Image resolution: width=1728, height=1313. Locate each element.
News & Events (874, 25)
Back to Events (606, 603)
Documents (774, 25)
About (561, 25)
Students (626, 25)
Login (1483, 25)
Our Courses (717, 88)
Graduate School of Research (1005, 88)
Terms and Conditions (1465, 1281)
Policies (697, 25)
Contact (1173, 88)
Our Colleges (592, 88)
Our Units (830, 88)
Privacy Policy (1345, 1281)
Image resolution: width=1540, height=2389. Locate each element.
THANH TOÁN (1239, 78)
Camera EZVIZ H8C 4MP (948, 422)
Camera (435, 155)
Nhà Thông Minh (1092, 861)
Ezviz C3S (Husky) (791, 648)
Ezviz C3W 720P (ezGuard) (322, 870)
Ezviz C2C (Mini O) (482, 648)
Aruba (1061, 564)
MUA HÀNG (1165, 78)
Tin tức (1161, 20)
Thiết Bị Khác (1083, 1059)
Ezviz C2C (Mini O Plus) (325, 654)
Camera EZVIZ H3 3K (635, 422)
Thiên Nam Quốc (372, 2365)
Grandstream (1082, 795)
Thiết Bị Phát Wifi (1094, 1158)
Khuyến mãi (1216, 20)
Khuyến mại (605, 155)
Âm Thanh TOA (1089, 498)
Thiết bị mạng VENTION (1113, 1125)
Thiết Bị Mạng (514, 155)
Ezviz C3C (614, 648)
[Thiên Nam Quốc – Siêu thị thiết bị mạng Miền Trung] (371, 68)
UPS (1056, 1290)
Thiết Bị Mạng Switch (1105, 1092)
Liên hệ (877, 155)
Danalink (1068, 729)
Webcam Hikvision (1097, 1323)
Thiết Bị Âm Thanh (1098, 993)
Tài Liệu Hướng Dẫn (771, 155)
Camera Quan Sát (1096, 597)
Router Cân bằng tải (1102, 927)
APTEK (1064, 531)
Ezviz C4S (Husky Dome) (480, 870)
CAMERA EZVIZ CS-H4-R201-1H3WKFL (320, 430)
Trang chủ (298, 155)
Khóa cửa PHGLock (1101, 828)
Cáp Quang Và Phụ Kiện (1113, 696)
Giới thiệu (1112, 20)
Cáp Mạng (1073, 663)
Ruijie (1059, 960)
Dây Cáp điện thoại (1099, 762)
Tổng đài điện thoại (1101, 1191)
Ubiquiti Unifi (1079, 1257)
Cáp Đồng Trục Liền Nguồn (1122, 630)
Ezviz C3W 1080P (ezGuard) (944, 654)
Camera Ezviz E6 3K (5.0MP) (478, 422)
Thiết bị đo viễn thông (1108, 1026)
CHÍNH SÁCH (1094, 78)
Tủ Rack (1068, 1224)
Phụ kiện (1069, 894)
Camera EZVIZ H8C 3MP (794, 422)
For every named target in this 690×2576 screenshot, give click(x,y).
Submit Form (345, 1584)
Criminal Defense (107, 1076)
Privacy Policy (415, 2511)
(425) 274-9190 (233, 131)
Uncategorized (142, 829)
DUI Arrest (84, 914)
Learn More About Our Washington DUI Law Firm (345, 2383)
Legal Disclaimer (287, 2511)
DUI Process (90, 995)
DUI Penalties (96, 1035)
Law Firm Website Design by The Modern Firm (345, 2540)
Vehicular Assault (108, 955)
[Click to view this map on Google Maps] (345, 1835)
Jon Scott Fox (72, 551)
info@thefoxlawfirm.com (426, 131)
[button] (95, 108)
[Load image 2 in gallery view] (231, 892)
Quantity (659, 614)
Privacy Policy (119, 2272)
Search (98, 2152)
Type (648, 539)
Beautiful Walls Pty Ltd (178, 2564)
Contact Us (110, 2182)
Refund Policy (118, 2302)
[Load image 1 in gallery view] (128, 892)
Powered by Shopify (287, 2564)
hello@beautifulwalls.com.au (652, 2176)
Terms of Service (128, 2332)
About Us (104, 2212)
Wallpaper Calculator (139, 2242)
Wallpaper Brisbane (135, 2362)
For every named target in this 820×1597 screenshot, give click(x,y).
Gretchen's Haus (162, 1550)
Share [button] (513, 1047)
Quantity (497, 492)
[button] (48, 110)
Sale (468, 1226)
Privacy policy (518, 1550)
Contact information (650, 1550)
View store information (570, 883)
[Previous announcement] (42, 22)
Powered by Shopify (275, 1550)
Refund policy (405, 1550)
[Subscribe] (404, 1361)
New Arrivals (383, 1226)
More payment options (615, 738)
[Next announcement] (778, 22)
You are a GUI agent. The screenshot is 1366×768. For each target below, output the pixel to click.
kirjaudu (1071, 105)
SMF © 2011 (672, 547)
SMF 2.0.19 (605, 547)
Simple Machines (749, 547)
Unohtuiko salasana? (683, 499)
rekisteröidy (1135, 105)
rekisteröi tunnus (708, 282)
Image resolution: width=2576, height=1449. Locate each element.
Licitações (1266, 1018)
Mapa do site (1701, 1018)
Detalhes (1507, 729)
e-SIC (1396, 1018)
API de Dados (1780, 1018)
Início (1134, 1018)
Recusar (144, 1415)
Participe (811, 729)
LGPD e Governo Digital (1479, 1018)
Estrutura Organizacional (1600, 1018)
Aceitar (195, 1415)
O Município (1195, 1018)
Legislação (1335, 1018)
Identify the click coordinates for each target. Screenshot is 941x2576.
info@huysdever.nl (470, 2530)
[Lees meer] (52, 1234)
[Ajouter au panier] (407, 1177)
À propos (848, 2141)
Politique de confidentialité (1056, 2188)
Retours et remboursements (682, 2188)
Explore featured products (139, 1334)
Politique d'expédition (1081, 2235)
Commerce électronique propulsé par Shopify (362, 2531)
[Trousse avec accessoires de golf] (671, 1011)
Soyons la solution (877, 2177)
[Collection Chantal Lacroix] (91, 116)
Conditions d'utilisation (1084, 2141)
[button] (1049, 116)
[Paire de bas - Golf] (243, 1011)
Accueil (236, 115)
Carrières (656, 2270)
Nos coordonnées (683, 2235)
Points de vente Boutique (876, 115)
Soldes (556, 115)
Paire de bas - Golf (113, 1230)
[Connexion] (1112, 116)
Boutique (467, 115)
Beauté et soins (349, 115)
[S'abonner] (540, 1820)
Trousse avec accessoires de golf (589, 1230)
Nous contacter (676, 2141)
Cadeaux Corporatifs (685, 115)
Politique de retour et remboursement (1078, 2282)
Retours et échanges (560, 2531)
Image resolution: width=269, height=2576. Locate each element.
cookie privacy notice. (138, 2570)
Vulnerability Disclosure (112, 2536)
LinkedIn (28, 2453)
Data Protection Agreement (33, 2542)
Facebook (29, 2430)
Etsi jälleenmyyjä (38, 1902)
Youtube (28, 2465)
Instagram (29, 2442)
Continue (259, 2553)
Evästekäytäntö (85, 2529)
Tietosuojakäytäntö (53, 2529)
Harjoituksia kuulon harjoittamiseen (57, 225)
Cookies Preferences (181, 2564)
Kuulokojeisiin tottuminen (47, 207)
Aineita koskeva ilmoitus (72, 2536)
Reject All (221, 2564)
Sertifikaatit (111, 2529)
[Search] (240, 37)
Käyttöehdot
================================
Output the records above in their entirety, exactly.

◆ **Solution for this problem**:
Image resolution: width=1728, height=1313. Locate each element.
News & Events (874, 25)
Back to Events (606, 603)
Documents (774, 25)
About (561, 25)
Students (626, 25)
Login (1483, 25)
Our Courses (717, 88)
Graduate School of Research (1005, 88)
Terms and Conditions (1465, 1281)
Policies (697, 25)
Contact (1173, 88)
Our Colleges (592, 88)
Our Units (830, 88)
Privacy Policy (1345, 1281)
Image resolution: width=1540, height=2389. Locate each element.
THANH TOÁN (1239, 78)
Camera EZVIZ H8C 4MP (948, 422)
Camera (435, 155)
Nhà Thông Minh (1092, 861)
Ezviz C3S (Husky) (791, 648)
Ezviz C3W 720P (ezGuard) (322, 870)
Ezviz C2C (Mini O) (482, 648)
Aruba (1061, 564)
MUA HÀNG (1165, 78)
Tin tức (1161, 20)
Thiết Bị Khác (1083, 1059)
Ezviz C2C (Mini O Plus) (325, 654)
Camera EZVIZ H3 3K (635, 422)
Thiên Nam Quốc (372, 2365)
Grandstream (1082, 795)
Thiết Bị Phát Wifi (1094, 1158)
Khuyến mãi (1216, 20)
Khuyến mại (605, 155)
Âm Thanh TOA (1089, 498)
Thiết bị mạng VENTION (1113, 1125)
Thiết Bị Mạng (514, 155)
Ezviz C3C (614, 648)
[Thiên Nam Quốc – Siêu thị thiết bị mạng Miền Trung] (371, 68)
UPS (1056, 1290)
Thiết Bị Mạng Switch (1105, 1092)
Liên hệ (877, 155)
Danalink (1068, 729)
Webcam Hikvision (1097, 1323)
Thiết Bị Âm Thanh (1098, 993)
Tài Liệu Hướng Dẫn (771, 155)
Camera Quan Sát (1096, 597)
Router Cân bằng tải (1102, 927)
APTEK (1064, 531)
Ezviz C4S (Husky Dome) (480, 870)
CAMERA EZVIZ CS-H4-R201-1H3WKFL (320, 430)
Trang chủ (298, 155)
Khóa cửa PHGLock (1101, 828)
Cáp Quang Và Phụ Kiện (1113, 696)
Giới thiệu (1112, 20)
Cáp Mạng (1073, 663)
Ruijie (1059, 960)
Dây Cáp điện thoại (1099, 762)
Tổng đài điện thoại (1101, 1191)
Ubiquiti Unifi (1079, 1257)
Cáp Đồng Trục Liền Nguồn (1122, 630)
Ezviz C3W 1080P (ezGuard) (944, 654)
Camera Ezviz E6 3K (5.0MP) (478, 422)
Thiết bị đo viễn thông (1108, 1026)
CHÍNH SÁCH (1094, 78)
Tủ Rack (1068, 1224)
Phụ kiện (1069, 894)
Camera EZVIZ H8C 3MP (794, 422)
For every named target in this 690×2576 screenshot, give click(x,y).
Submit Form (345, 1584)
Criminal Defense (107, 1076)
Privacy Policy (415, 2511)
(425) 274-9190 (233, 131)
Uncategorized (142, 829)
DUI Arrest (84, 914)
Learn More About Our Washington DUI Law Firm (345, 2383)
Legal Disclaimer (287, 2511)
DUI Process (90, 995)
DUI Penalties (96, 1035)
Law Firm Website Design by The Modern Firm (345, 2540)
Vehicular Assault (108, 955)
[Click to view this map on Google Maps] (345, 1835)
Jon Scott Fox (72, 551)
info@thefoxlawfirm.com (426, 131)
[button] (95, 108)
[Load image 2 in gallery view] (231, 892)
Quantity (659, 614)
Privacy Policy (119, 2272)
Search (98, 2152)
Type (648, 539)
Beautiful Walls Pty Ltd (178, 2564)
Contact Us (110, 2182)
Refund Policy (118, 2302)
[Load image 1 in gallery view] (128, 892)
Powered by Shopify (287, 2564)
hello@beautifulwalls.com.au (652, 2176)
Terms of Service (128, 2332)
About Us (104, 2212)
Wallpaper Calculator (139, 2242)
Wallpaper Brisbane (135, 2362)
For every named target in this 820×1597 screenshot, give click(x,y).
Gretchen's Haus (162, 1550)
Share [button] (513, 1047)
Quantity (497, 492)
[button] (48, 110)
Sale (468, 1226)
Privacy policy (518, 1550)
Contact information (650, 1550)
View store information (570, 883)
[Previous announcement] (42, 22)
Powered by Shopify (275, 1550)
Refund policy (405, 1550)
[Subscribe] (404, 1361)
New Arrivals (383, 1226)
More payment options (615, 738)
[Next announcement] (778, 22)
You are a GUI agent. The screenshot is 1366×768. For each target below, output the pixel to click.
kirjaudu (1071, 105)
SMF © 2011 (672, 547)
SMF 2.0.19 (605, 547)
Simple Machines (749, 547)
Unohtuiko salasana? (683, 499)
rekisteröidy (1135, 105)
rekisteröi tunnus (708, 282)
Image resolution: width=2576, height=1449. Locate each element.
Licitações (1266, 1018)
Mapa do site (1701, 1018)
Detalhes (1507, 729)
e-SIC (1396, 1018)
API de Dados (1780, 1018)
Início (1134, 1018)
Recusar (144, 1415)
Participe (811, 729)
LGPD e Governo Digital (1479, 1018)
Estrutura Organizacional (1600, 1018)
Aceitar (195, 1415)
O Município (1195, 1018)
Legislação (1335, 1018)
Identify the click coordinates for each target. Screenshot is 941x2576.
info@huysdever.nl (470, 2530)
[Lees meer] (52, 1234)
[Ajouter au panier] (407, 1177)
À propos (848, 2141)
Politique de confidentialité (1056, 2188)
Retours et remboursements (682, 2188)
Explore featured products (139, 1334)
Politique d'expédition (1081, 2235)
Commerce électronique propulsé par Shopify (362, 2531)
[Trousse avec accessoires de golf] (671, 1011)
Soyons la solution (877, 2177)
[Collection Chantal Lacroix] (91, 116)
Conditions d'utilisation (1084, 2141)
[button] (1049, 116)
[Paire de bas - Golf] (243, 1011)
Accueil (236, 115)
Carrières (656, 2270)
Nos coordonnées (683, 2235)
Points de vente Boutique (876, 115)
Soldes (556, 115)
Paire de bas - Golf (113, 1230)
[Connexion] (1112, 116)
Boutique (467, 115)
Beauté et soins (349, 115)
[S'abonner] (540, 1820)
Trousse avec accessoires de golf (589, 1230)
Nous contacter (676, 2141)
Cadeaux Corporatifs (685, 115)
Politique de retour et remboursement (1078, 2282)
Retours et échanges (560, 2531)
Image resolution: width=269, height=2576. Locate each element.
cookie privacy notice. (138, 2570)
Vulnerability Disclosure (112, 2536)
LinkedIn (28, 2453)
Data Protection Agreement (33, 2542)
Facebook (29, 2430)
Etsi jälleenmyyjä (38, 1902)
Youtube (28, 2465)
Instagram (29, 2442)
Continue (259, 2553)
Evästekäytäntö (85, 2529)
Tietosuojakäytäntö (53, 2529)
Harjoituksia kuulon harjoittamiseen (57, 225)
Cookies Preferences (181, 2564)
Kuulokojeisiin tottuminen (47, 207)
Aineita koskeva ilmoitus (72, 2536)
Reject All (221, 2564)
Sertifikaatit (111, 2529)
[Search] (240, 37)
Käyttöehdot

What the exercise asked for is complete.